How Cameron’s Transitional Care Unit Supports Patients After Discharge

At Cameron Hospital, the Transitional Care Unit (TCU), plays a vital role in aiding individuals from Steuben County and its surrounding communities in their recovery following a hospital stay. The TCU serves as a critical bridge, offering skilled care to enhance the likelihood of a successful transition back home after discharge.

Through intensive rehabilitation sessions, typically two to three times daily, patients in the Transitional Care program receive personalized medical care and therapy aimed at restoring their ability to perform essential tasks. This includes simulating everyday activities like getting in and out of bed, using the bathroom, showering, and meal preparation, crucial for a seamless return home.

How does the TCU work with families to prepare for a patient’s discharge?

Discharge planning commences upon admission, encompassing assessments of functional abilities, home environment evaluations, and goal setting with patients and their families. The TCU team equips families with recommended tools and equipment to enhance safety and independence, sometimes conducting in-home assessments to facilitate a smooth transition back home.

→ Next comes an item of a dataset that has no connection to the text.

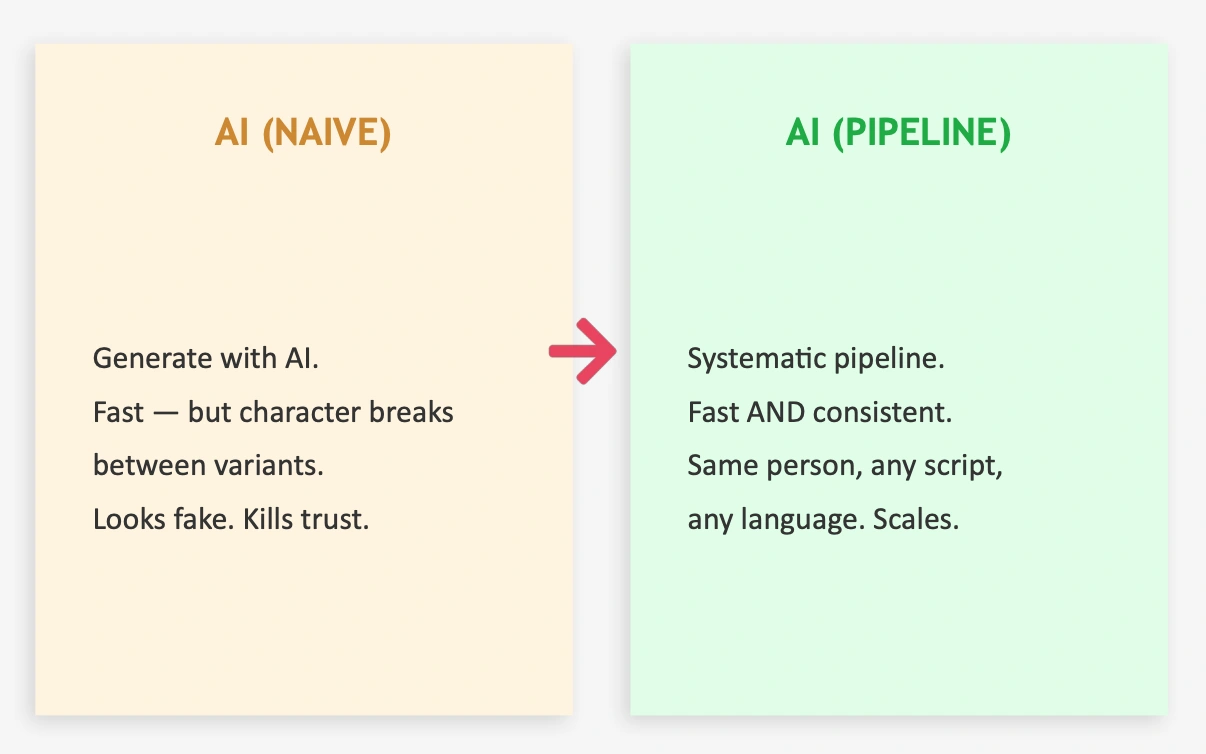Click the "Fast — but character breaks" line
The height and width of the screenshot is (754, 1206).
[273, 412]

How does the TCU measure the effectiveness of its support for patients after discharge?

The TCU’s commitment to patient well-being extends beyond discharge with four follow-up calls in the first month, ensuring adherence to treatment plans, addressing medication concerns, and identifying any emerging needs promptly. This proactive approach aims to minimize readmissions and enhance patient satisfaction.

What type of medical care, therapy, and support do patients receive after their stay?

Before discharge, the TCU team schedules necessary follow-up appointments and discusses ongoing therapy needs, whether at home with assistance, through home health care, or outpatient services. Post-discharge, patients and families benefit from four follow-up calls within the initial 30 days, ensuring continuity of care, medication management, and addressing any emerging needs promptly.

How does the TCU team communicate with the patient’s physician(s) post-discharge?

Ensuring continuing comprehensive care, the TCU team arranges follow-up appointments with primary care physicians or specialists post-discharge. Collaboration with healthcare providers facilitates the setup of necessary home health care services if required, aiming to optimize patient outcomes and comfort at home.

Feedback from patients underscores high satisfaction levels, with 98.3% expressing a definitive recommendation for Cameron Hospital. The TCU’s structured follow-up protocol contributes to sustained success rates at home, underscoring its impact on long-term patient well-being.

Take a look at what previous TCU patients had to say about their time at Cameron and transition back to life at home.

“Everyone was always in a good mood and patient with my bad mood. I appreciate everyone at Cameron so much. The Dr took extra care in making sure everything was good before I went home.”

“We are so grateful for a program like this. When we found out my husband would need rehab before going home, we knew this was the only option. Everything and everyone were wonderful. The care was excellent.”

“My best hospital experience ever! The best personnel from the cafeteria staff to the head nurse, I could not have asked for better treatment.”

“All of the nurses and physical therapy went above and beyond. They were amazing!”

Cameron Hospital’s Transitional Care Unit exemplifies dedication to patient-centered care, facilitating a smooth transition from hospitalization to home through comprehensive support and personalized rehabilitation. With a focus on continuity of care and patient empowerment, the TCU stands as a cornerstone in enhancing recovery outcomes.